I’m having trouble getting Langsmith to properly monitor my Gemini API calls
I’m making direct calls to the Gemini API without using langchain. Even though I added the @traceable decorator to my function, when I check Langsmith it shows 0 tokens being used.
What steps do I need to take to make the tracing work correctly? I know there’s a wrap_openai helper function available, and I’m wondering if there’s something equivalent for Gemini that I should be using instead.
Has anyone successfully set up token tracking for direct Gemini API calls? Any guidance would be helpful.
Hit this exact issue when moving a client from OpenAI to Gemini. The problem? Langsmith’s @traceable decorator expects standardized response formats, but Gemini doesn’t play nice out of the box. Here’s what worked: build a translation layer inside your traced functions. Don’t just log tokens afterward - grab the usage_metadata from Gemini responses and map it to whatever format Langsmith wants. Think of it as a translator, not manual logging. Your traced function handles the API call, then immediately reformats the response data so Langsmith can read it. Keeps everything clean and your token tracking actually shows up in the dashboard.
yeah, gemini’s api response has usage_metadata, but u gotta extract it urself – there’s no auto wrapper like openai has. try logging response.usage_metadata.prompt_token_count and response.usage_metadata.candidates_token_count in ur traceable function. that’s how i fixed this issue last month.
Manual logging gets messy fast with multiple API calls across different projects.
I’ve been running Gemini integrations for a while - automation’s the way to go. Skip the manual token tracking and set up automated workflows that handle monitoring and logging without touching your core code.

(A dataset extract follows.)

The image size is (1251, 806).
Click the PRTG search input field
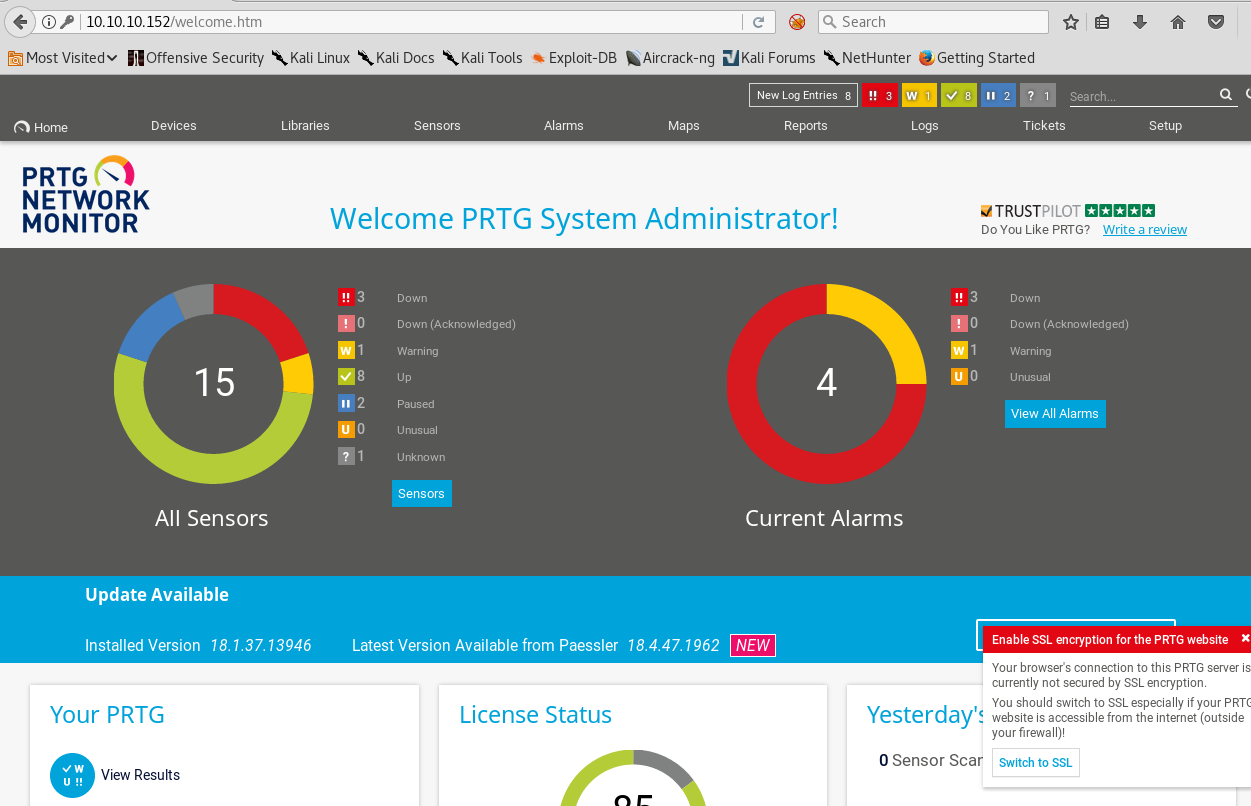[x=1140, y=97]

These workflows automatically capture API responses, parse token usage, and push everything to your monitoring system. No decorators, no manual logging cluttering your functions.
Mine handles batches of API calls, retries failed requests, and generates usage reports. Takes 10 minutes to set up, then runs in the background.
You can pipe data anywhere - spreadsheets, databases, or back to Langsmith. Way cleaner than hardcoding trace updates everywhere.
The @traceable decorator won’t capture token usage from direct Gemini API calls - it doesn’t have built-in instrumentation like OpenAI’s wrapper. You’ll need to manually log tokens inside your decorated function. After each API call, grab the usage data from the response and pass it to the trace using update_current_trace from langsmith. I ran into this same issue and fixed it by explicitly logging input_tokens and output_tokens from response.usage_metadata. Also make sure you’re setting the trace name and metadata correctly so everything shows up properly in your Langsmith dashboard.